Directions for this task: Show every line of the listing below that contains the word "computer".

Extracted data:
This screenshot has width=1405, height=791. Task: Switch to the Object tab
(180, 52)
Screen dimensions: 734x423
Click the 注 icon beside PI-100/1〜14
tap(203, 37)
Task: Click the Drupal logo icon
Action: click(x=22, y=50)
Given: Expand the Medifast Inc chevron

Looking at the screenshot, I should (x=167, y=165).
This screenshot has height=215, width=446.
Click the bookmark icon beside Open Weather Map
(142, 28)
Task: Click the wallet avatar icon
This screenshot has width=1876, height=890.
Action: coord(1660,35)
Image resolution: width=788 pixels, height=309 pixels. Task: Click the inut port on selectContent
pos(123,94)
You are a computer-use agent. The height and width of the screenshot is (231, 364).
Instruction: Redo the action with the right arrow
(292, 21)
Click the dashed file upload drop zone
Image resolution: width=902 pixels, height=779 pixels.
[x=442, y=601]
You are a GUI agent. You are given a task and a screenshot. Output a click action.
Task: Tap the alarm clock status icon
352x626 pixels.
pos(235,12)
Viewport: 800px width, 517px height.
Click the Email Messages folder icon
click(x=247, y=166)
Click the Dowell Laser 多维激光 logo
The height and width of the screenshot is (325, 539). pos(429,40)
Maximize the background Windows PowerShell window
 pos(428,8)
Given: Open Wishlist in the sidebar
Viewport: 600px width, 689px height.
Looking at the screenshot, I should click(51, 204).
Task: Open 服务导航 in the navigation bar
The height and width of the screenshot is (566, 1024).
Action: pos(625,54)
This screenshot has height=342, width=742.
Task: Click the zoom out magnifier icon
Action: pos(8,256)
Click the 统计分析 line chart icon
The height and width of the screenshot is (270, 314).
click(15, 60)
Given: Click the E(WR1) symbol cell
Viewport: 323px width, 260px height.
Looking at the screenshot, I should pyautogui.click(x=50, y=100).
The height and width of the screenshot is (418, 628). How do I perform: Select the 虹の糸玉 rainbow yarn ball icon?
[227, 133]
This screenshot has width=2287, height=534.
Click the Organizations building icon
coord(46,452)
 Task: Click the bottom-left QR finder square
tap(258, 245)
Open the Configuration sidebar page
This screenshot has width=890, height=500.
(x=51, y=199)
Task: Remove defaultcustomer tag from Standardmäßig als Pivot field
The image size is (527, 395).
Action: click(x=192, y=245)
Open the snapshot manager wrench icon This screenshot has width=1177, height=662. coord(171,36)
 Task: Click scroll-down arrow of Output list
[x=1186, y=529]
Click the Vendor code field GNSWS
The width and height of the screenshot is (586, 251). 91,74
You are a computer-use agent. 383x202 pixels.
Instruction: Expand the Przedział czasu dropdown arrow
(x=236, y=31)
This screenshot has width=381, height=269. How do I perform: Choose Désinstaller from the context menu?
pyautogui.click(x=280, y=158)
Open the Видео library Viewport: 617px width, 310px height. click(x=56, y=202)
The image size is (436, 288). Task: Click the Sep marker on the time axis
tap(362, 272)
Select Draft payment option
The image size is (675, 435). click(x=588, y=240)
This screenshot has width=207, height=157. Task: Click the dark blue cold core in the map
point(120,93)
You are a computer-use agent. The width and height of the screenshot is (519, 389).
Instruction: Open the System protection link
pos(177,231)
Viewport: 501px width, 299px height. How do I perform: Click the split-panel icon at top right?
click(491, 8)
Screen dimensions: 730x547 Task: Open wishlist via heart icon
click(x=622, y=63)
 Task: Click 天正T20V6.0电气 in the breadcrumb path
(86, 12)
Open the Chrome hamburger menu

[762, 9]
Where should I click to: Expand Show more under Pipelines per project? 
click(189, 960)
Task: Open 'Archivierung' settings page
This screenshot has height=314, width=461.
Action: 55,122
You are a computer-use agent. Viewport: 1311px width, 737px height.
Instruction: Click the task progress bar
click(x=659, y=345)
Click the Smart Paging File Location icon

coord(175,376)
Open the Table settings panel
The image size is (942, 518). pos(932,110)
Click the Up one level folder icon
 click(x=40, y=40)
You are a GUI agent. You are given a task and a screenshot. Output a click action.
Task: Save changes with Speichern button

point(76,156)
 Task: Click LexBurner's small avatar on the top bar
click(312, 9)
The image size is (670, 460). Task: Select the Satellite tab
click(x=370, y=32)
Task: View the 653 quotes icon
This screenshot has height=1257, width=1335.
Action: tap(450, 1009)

The response:
You are a computer-use agent. The height and width of the screenshot is (231, 364).
You are a computer-use agent. 383x202 pixels.
You are a computer-use agent. The width and height of the screenshot is (519, 389).
You are a computer-use agent. Viewport: 1311px width, 737px height.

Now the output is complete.